- YOUR INSTRUCTIONS
Print only the lines below from the one with "Image resolution: width=1000" to the one with "Click the Nepal team name", both included, exactly as they stand. Leave pictures out.
◆ ◆ ◆
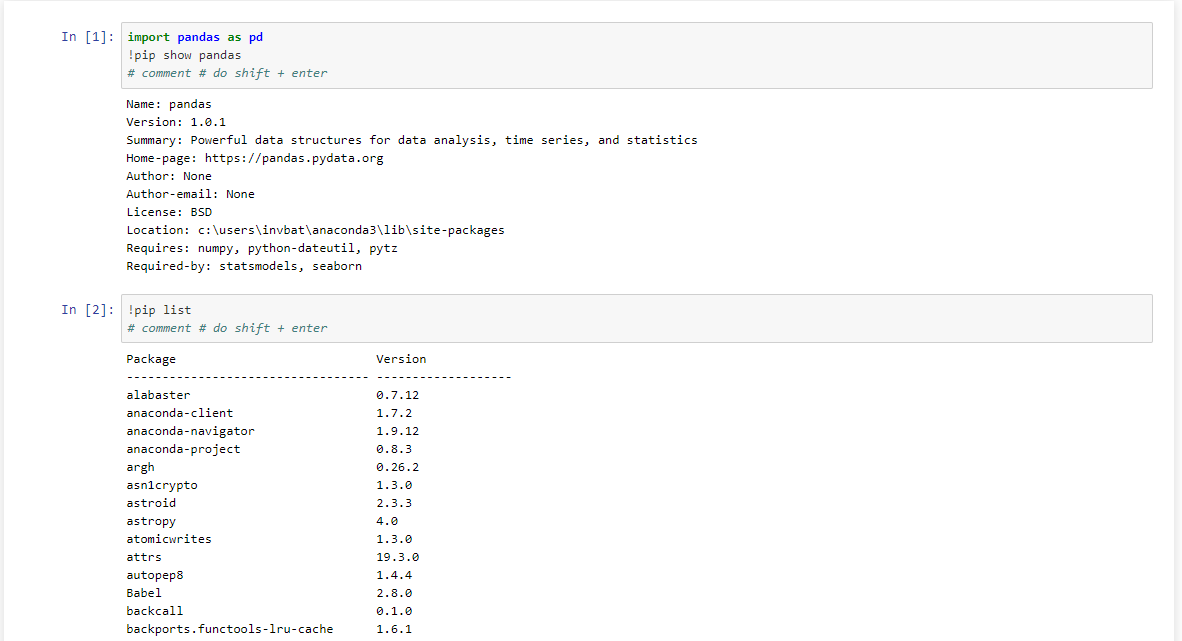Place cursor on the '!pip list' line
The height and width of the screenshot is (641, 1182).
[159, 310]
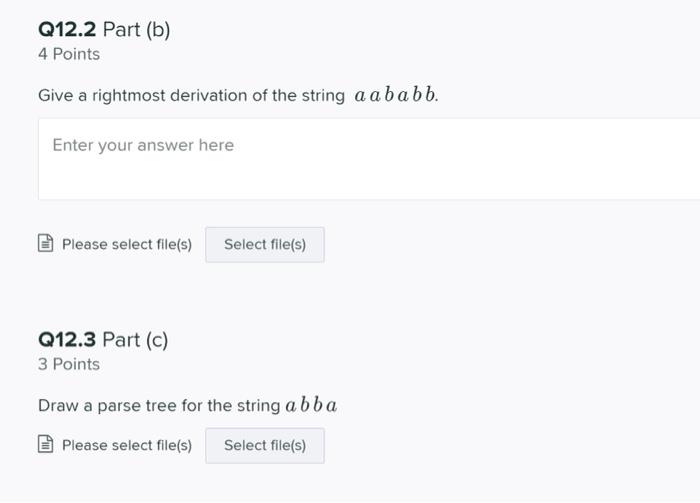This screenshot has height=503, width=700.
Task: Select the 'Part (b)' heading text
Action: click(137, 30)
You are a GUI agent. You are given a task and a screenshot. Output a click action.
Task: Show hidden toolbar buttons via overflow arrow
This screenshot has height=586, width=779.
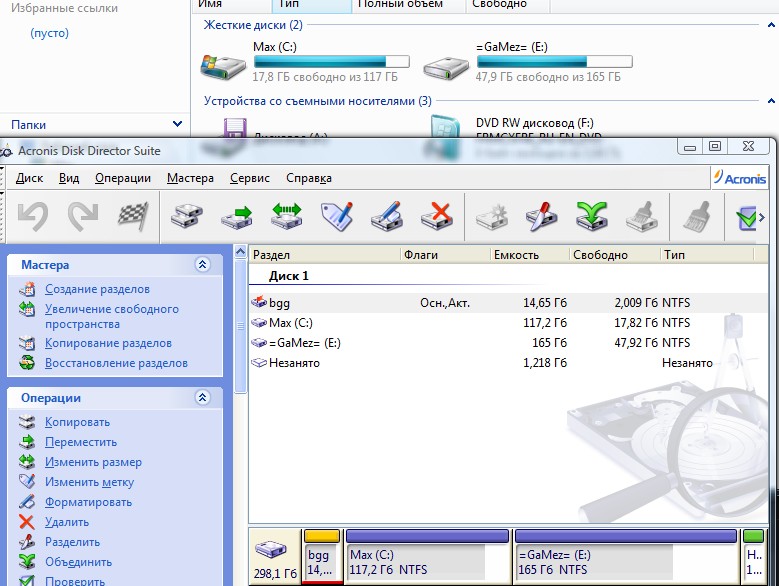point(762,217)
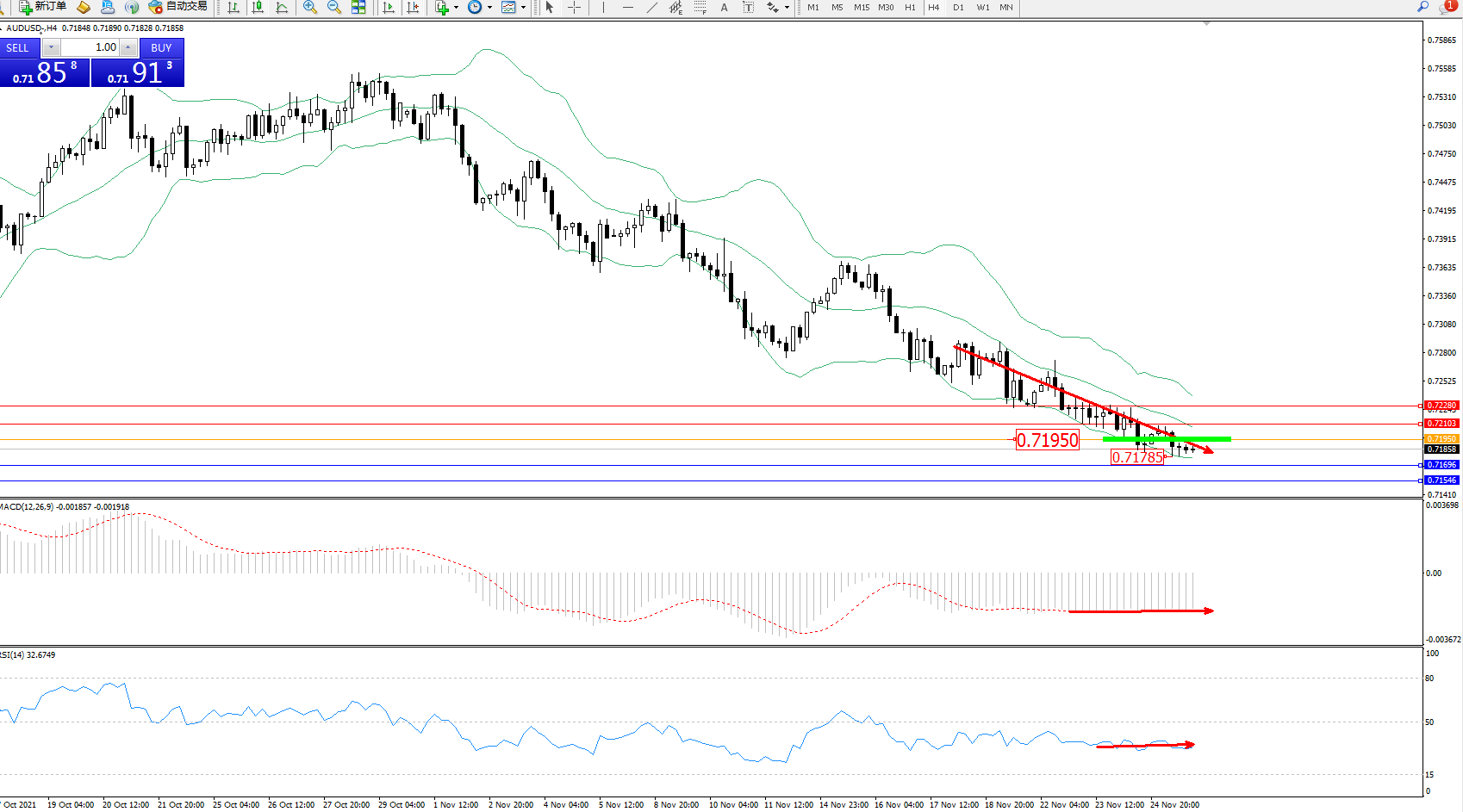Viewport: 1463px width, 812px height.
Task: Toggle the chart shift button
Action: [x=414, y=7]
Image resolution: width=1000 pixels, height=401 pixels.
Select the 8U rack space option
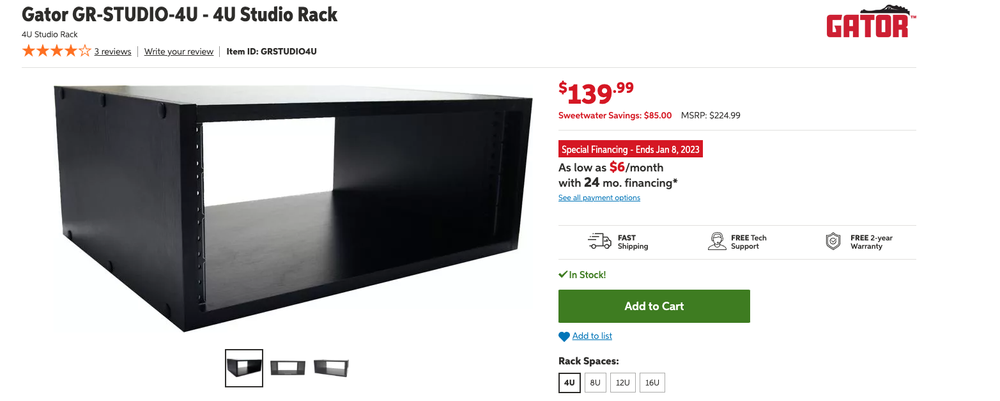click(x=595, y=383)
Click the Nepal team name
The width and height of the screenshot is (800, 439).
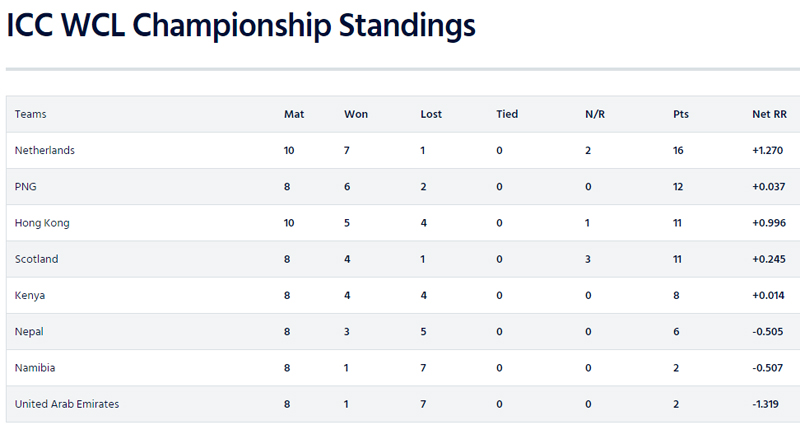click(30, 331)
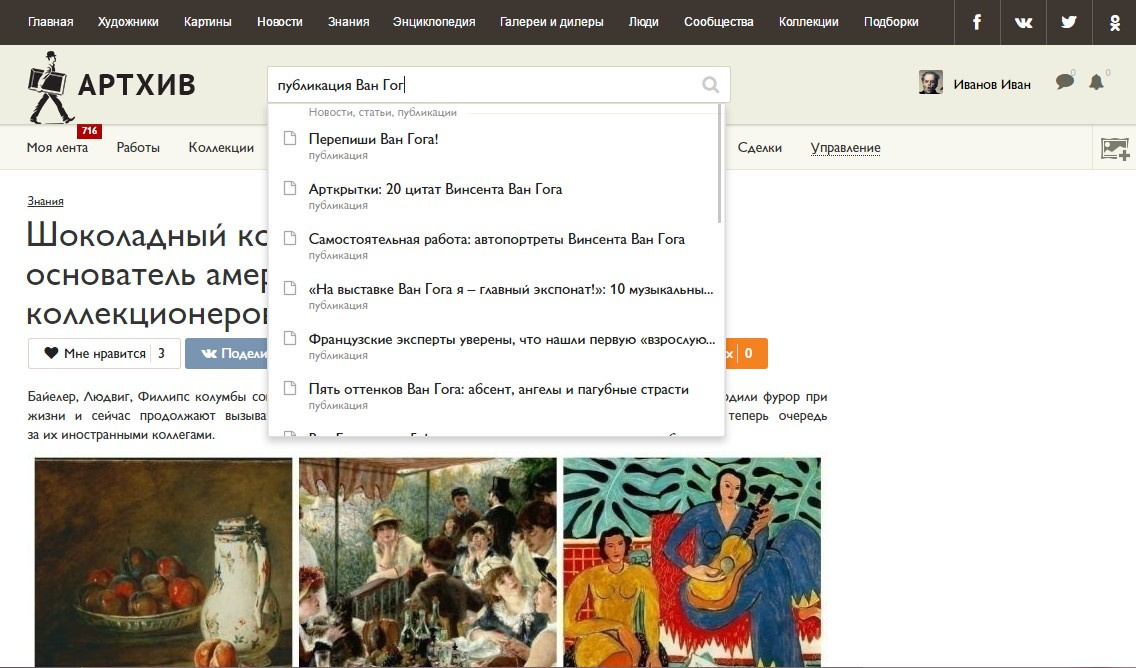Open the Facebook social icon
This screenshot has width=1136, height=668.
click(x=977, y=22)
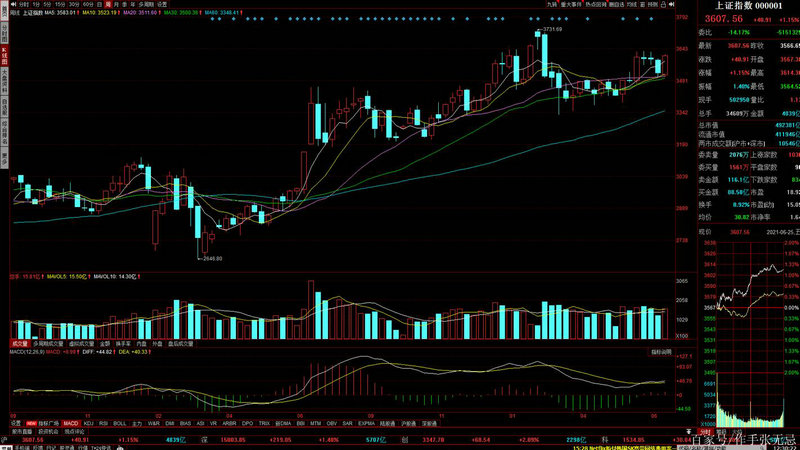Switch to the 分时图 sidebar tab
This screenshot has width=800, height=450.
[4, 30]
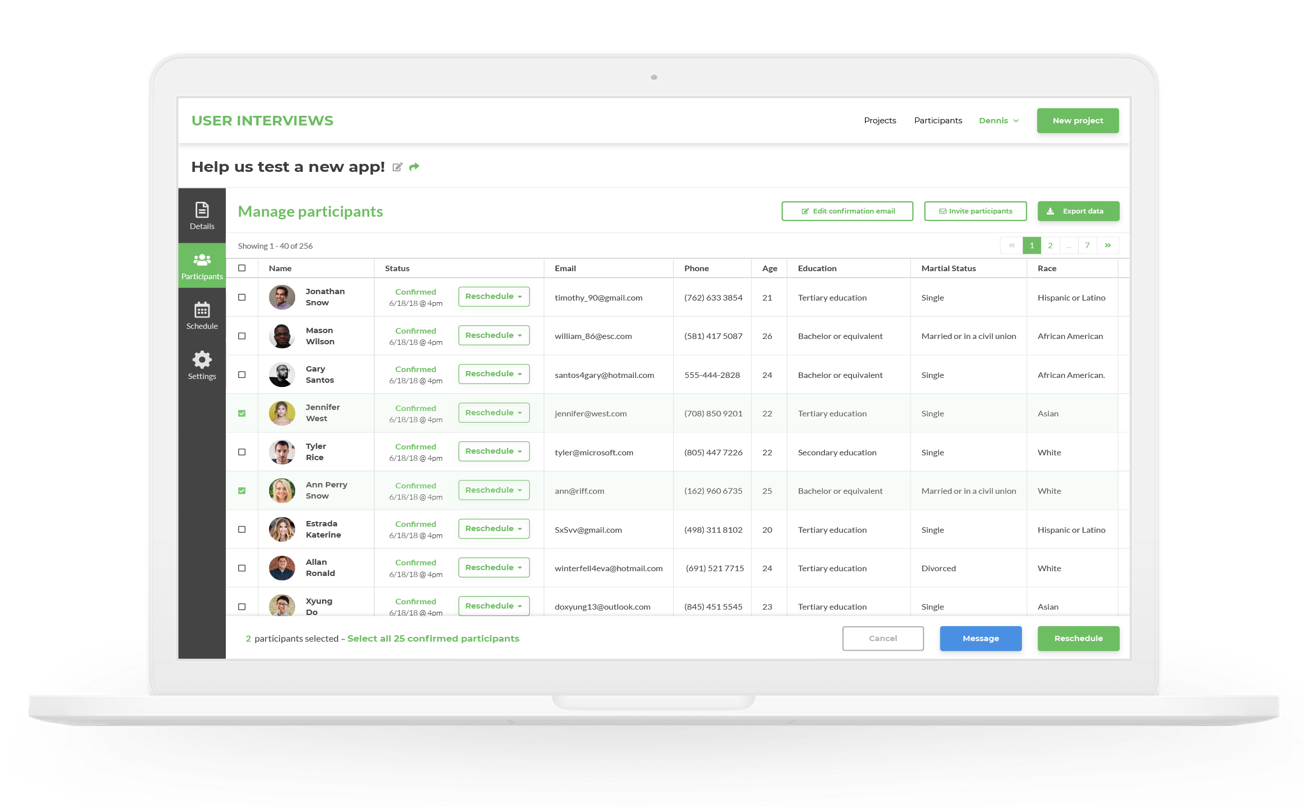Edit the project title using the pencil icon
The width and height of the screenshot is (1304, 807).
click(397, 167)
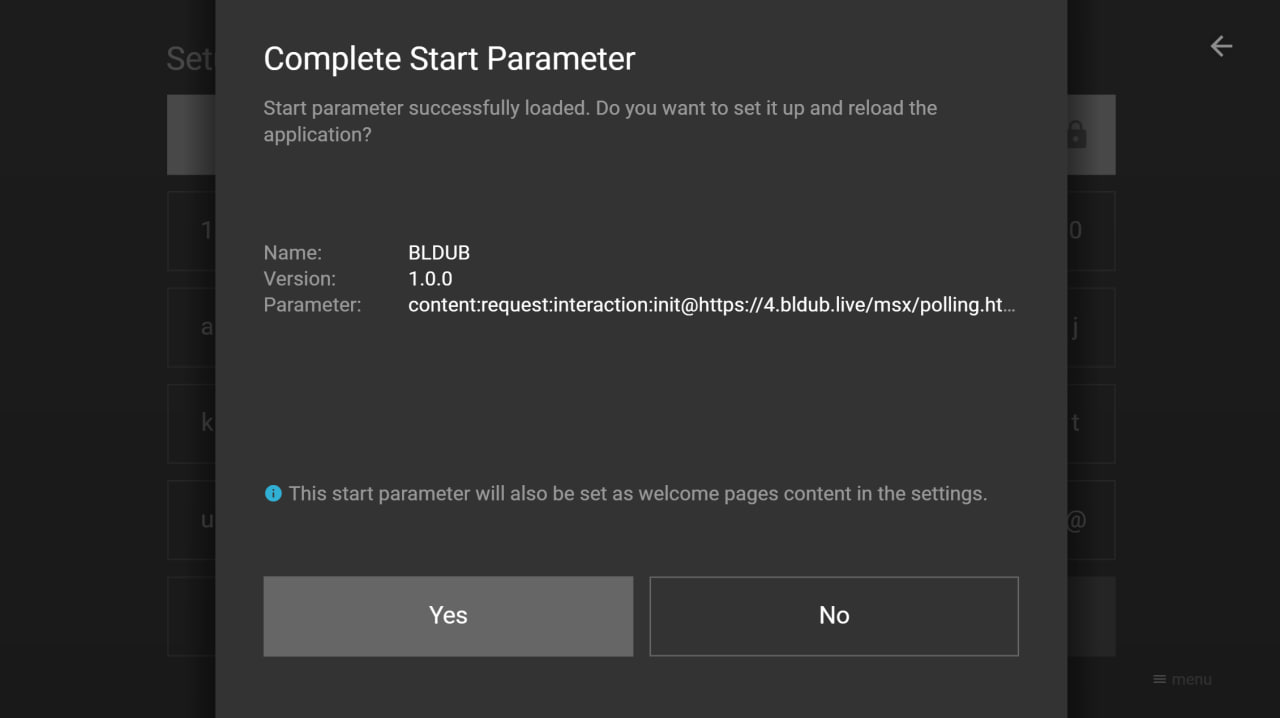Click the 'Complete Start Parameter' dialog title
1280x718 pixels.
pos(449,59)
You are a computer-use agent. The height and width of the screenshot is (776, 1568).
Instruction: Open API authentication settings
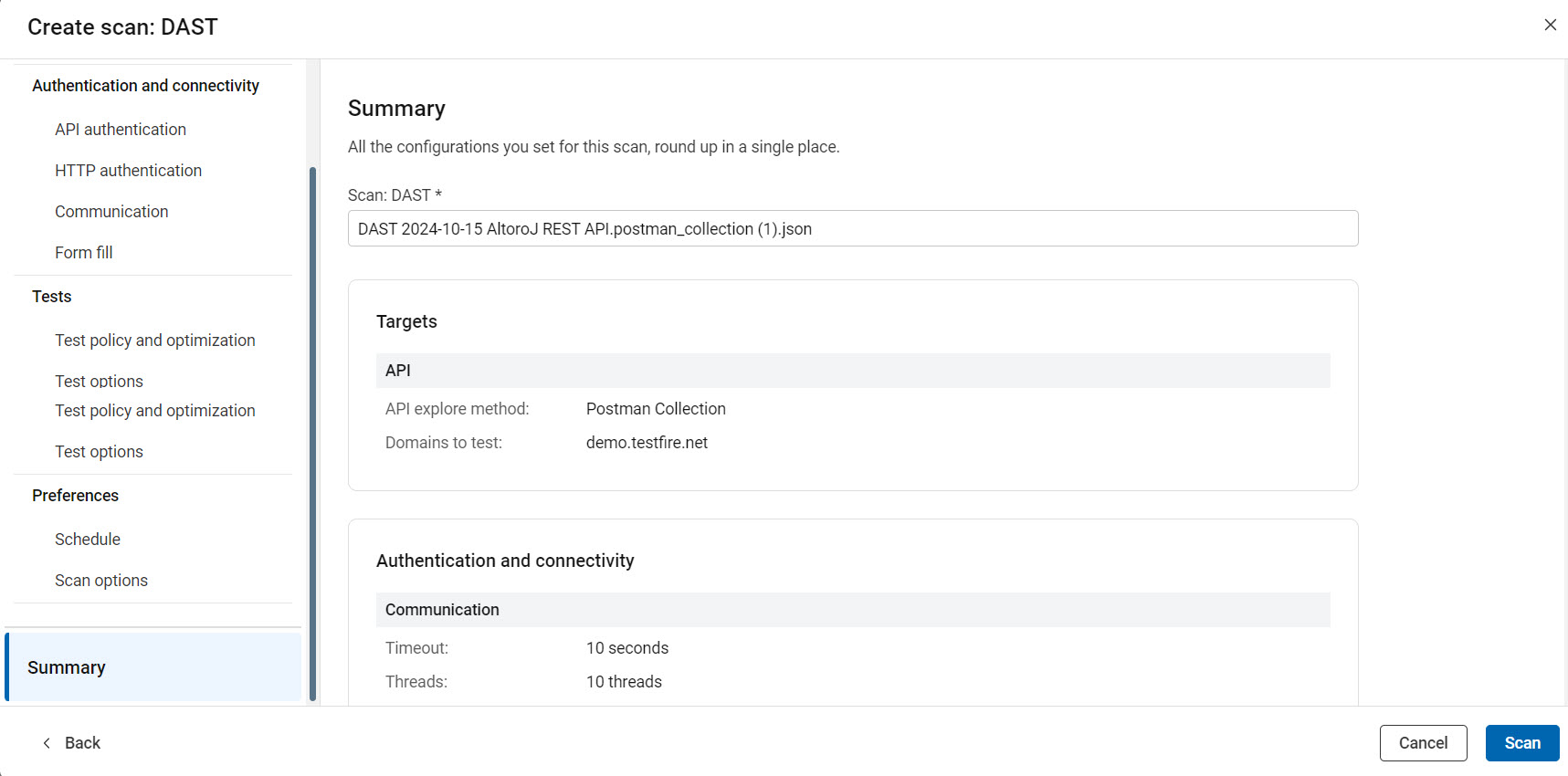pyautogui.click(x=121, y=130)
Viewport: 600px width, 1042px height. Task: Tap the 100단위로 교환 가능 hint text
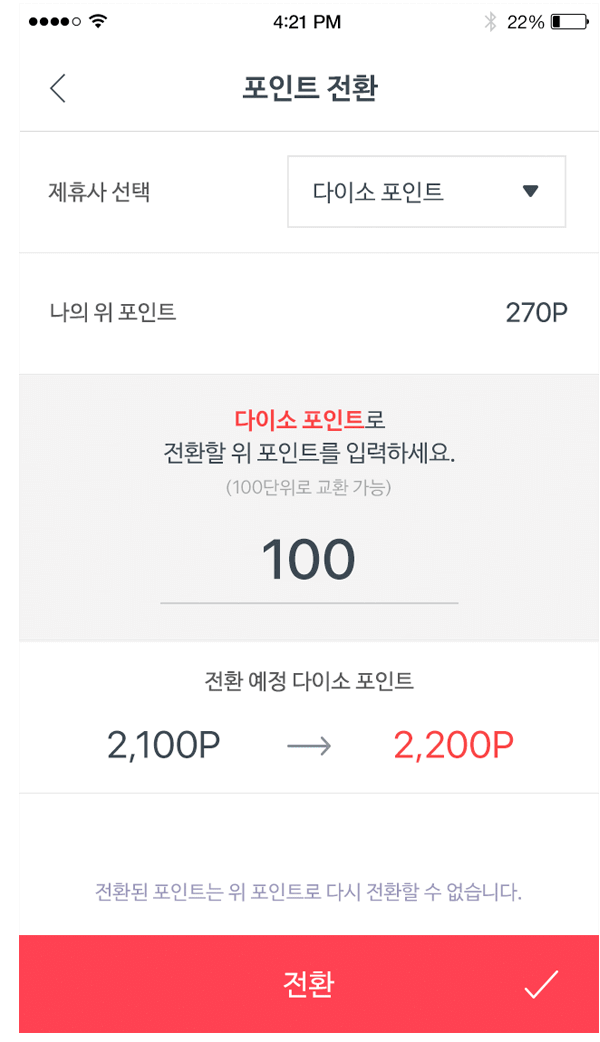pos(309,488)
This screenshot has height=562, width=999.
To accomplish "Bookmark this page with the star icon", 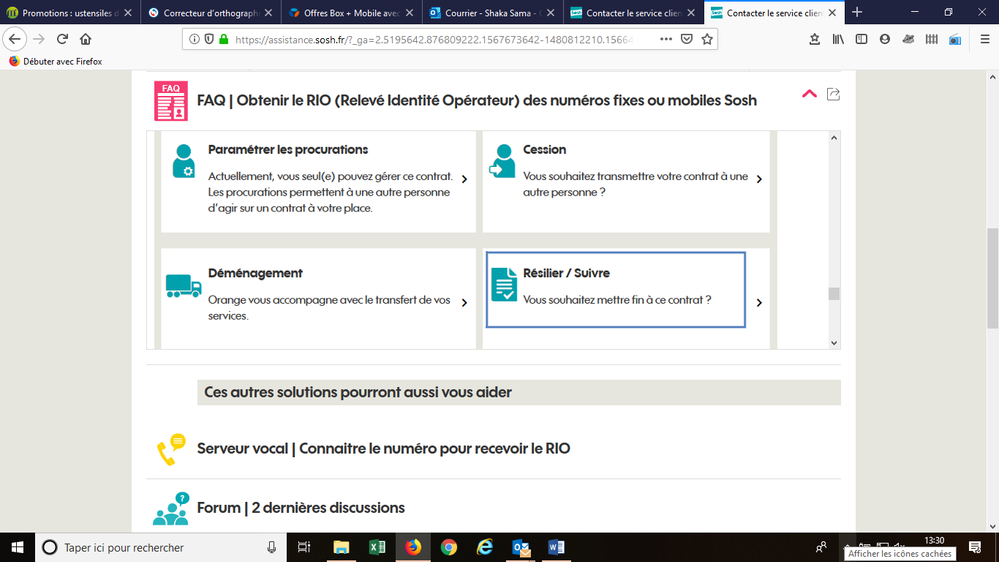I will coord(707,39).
◆ ◆ ◆
- OUTPUT FOR THIS TASK
Image resolution: width=1000 pixels, height=401 pixels.
Select the 8U rack space option
click(x=595, y=383)
Click the Nepal team name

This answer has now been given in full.